- TASK BRIEF
With the pictures excluded, output only the lines from the one containing "This screenshot has width=400, height=303." through the last line of the entries, unchanged.

- EXERCISE MATERIAL
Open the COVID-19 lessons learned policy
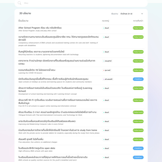 coord(37,70)
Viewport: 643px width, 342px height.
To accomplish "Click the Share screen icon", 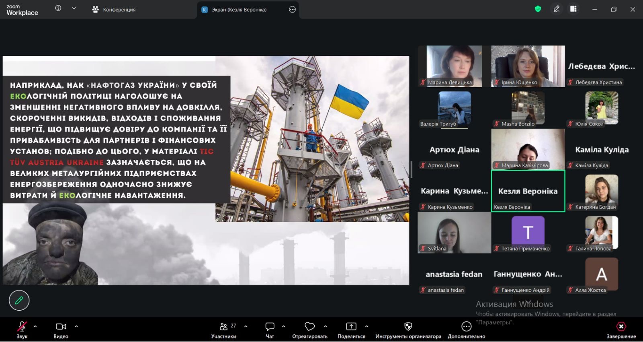I will coord(351,326).
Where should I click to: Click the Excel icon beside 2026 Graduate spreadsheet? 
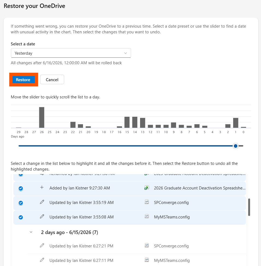pyautogui.click(x=147, y=188)
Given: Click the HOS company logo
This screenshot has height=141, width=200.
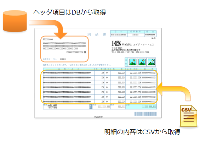Looking at the screenshot, I should pos(116,43).
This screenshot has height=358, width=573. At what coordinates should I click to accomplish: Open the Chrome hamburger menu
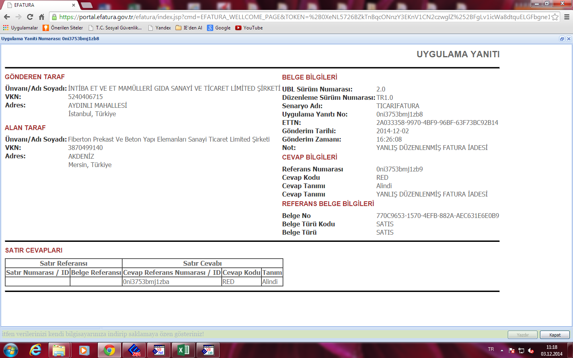pyautogui.click(x=567, y=17)
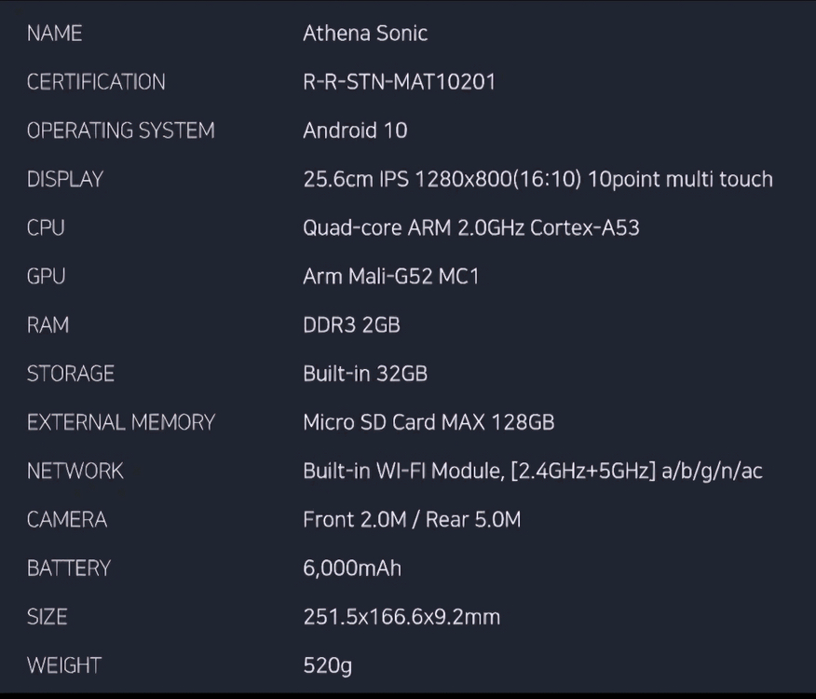The image size is (816, 699).
Task: Click the Athena Sonic product name
Action: (x=365, y=34)
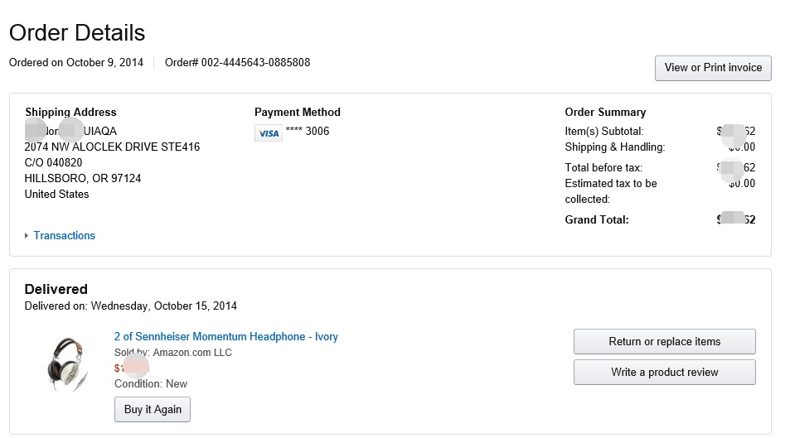795x438 pixels.
Task: Choose Write a product review
Action: coord(664,373)
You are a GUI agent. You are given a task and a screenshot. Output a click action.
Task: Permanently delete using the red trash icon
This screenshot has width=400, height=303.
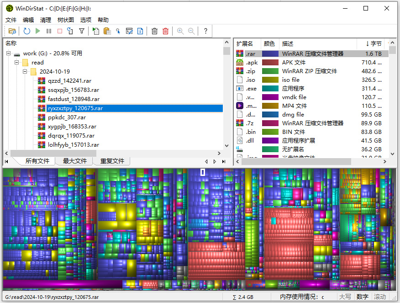pyautogui.click(x=165, y=31)
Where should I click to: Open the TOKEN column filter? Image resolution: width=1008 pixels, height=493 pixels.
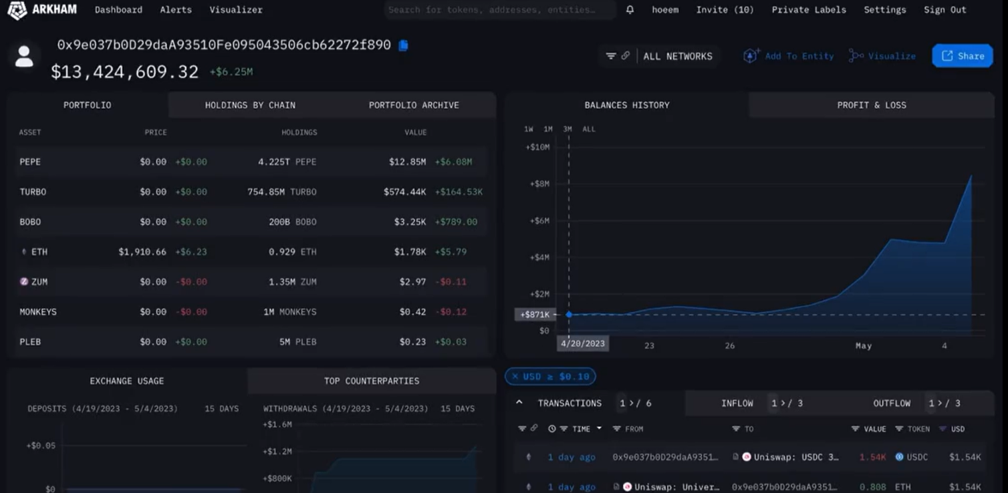pos(900,429)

- SOLUTION FOR THIS EXERCISE
This screenshot has width=400, height=303.
pyautogui.click(x=165, y=31)
Where should I click to: Open the TOKEN column filter? Image resolution: width=1008 pixels, height=493 pixels.
pos(900,429)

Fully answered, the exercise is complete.